When the sciences and the humanities; democracy and ecology, are all under common and increasing attack, the efforts of independent experts and researchers matter more than ever.

David Ritter

So often in life, our most authentic moments of joy are the result of years of shared effort, and the culmination of a kind of deep faith in what is possible.

A few weeks ago, I had the honour of being in Canberra, along with some fellow environmentalists and scientists, to witness the enactment of the High Seas Biodiversity Bill 2026 by our federal parliament.

This was the moment that the Global Ocean Treaty—one of the most significant environmental agreements of our time—was given force through a domestic Australian law

If you are part of the great Greenpeace family, you will know exactly why this was such a huge deal.
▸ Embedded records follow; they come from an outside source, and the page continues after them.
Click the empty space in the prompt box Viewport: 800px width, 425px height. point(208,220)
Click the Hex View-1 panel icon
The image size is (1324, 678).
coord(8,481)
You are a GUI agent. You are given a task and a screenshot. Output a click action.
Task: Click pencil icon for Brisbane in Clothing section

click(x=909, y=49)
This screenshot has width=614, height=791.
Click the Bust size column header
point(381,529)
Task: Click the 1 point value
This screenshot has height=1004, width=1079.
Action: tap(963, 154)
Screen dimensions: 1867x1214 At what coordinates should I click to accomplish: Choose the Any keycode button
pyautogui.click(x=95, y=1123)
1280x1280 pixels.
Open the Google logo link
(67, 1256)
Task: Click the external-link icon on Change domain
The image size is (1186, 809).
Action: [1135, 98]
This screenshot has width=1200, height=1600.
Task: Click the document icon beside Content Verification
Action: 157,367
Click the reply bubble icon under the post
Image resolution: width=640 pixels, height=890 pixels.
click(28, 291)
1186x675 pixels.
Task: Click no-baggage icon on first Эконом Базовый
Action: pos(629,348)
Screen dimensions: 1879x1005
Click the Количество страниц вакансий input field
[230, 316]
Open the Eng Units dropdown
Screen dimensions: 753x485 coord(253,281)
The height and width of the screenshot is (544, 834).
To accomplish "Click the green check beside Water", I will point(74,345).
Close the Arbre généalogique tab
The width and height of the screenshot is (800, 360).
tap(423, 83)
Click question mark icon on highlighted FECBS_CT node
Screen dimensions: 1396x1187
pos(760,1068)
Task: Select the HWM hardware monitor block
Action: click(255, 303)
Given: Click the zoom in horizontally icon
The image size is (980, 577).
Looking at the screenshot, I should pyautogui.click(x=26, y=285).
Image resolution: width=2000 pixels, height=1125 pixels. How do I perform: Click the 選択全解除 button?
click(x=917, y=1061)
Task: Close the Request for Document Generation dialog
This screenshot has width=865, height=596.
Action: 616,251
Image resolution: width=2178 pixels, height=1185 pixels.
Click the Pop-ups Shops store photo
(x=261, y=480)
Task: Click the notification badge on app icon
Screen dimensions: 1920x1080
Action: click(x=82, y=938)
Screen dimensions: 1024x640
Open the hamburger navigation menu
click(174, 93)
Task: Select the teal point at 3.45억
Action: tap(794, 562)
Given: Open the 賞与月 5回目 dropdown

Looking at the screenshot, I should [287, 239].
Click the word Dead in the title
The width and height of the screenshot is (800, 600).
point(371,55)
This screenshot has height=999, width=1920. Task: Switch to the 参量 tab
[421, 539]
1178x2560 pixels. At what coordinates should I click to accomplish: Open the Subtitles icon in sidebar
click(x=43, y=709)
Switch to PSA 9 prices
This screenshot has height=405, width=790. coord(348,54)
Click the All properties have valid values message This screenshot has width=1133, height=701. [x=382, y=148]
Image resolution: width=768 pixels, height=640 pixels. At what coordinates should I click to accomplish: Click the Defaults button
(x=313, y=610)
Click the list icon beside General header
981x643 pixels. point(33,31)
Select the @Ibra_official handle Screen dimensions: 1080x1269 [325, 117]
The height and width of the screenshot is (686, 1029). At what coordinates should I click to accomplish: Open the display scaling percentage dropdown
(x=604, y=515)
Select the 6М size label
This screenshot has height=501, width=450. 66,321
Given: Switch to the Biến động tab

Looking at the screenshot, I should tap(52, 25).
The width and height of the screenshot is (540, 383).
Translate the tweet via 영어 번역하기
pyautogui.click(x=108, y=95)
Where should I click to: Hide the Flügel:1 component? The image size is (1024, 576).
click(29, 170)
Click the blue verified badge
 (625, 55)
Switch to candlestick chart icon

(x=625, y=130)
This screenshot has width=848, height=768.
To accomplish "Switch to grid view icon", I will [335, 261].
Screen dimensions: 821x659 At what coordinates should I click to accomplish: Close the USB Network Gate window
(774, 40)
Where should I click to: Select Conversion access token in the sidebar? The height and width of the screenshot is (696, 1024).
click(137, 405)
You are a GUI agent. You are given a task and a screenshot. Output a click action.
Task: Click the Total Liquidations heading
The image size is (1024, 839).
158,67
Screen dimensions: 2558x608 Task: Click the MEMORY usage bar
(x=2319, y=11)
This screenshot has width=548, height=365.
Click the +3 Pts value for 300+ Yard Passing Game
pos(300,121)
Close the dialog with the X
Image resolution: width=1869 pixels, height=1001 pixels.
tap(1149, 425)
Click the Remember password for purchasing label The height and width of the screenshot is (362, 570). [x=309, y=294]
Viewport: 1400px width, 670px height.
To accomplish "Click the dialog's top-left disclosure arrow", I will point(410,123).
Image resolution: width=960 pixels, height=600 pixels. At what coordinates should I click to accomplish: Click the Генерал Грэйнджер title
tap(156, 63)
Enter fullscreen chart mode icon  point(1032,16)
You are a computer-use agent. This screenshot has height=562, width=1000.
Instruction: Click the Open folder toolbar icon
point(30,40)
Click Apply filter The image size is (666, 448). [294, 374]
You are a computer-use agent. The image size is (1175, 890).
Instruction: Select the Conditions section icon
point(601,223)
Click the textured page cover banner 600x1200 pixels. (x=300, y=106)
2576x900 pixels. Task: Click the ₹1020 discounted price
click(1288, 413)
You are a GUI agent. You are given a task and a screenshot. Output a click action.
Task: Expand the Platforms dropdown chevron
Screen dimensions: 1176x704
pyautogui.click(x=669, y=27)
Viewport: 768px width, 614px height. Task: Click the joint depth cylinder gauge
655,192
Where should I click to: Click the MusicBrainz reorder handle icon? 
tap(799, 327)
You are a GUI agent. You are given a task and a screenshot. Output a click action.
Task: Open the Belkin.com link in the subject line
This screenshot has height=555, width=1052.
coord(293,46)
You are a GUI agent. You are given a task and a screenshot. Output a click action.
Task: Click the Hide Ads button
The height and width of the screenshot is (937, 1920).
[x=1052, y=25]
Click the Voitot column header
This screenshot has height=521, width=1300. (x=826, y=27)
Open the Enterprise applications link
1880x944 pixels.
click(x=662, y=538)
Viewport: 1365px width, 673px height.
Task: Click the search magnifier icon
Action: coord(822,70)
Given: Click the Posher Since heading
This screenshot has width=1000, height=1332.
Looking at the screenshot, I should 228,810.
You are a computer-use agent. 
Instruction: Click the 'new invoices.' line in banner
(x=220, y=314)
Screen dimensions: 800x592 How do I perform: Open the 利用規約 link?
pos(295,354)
The high seas make up around 60 per cent of the Earth’s surface and for too long, they have been subjected to open plunder. Now, for the first time in human history, there is an international instrument that enables the creation of massive high seas sanctuaries within which the ocean can be protected. This is a monumental collective achievement by Greenpeace and all the other groups who have campaigned for high seas marine sanctuaries for many years.

But as momentous as the ratification was, the parliamentary proceedings were distinctly lacking in drama or fanfare–so much so, that Labor MP backbencher Renee Coffey felt the need to gesture to those of us in the gallery with a grin, to indicate that the process was over and done.

The modesty of the moment had me thinking about the decades of quiet dedication by many hands that are invariably required to achieve great social change. In particular, I found myself thinking about researchers. So much of the expert academic work that underpins achievements like the Global Ocean Treaty is slow, painstaking, solitary—and often out of sight.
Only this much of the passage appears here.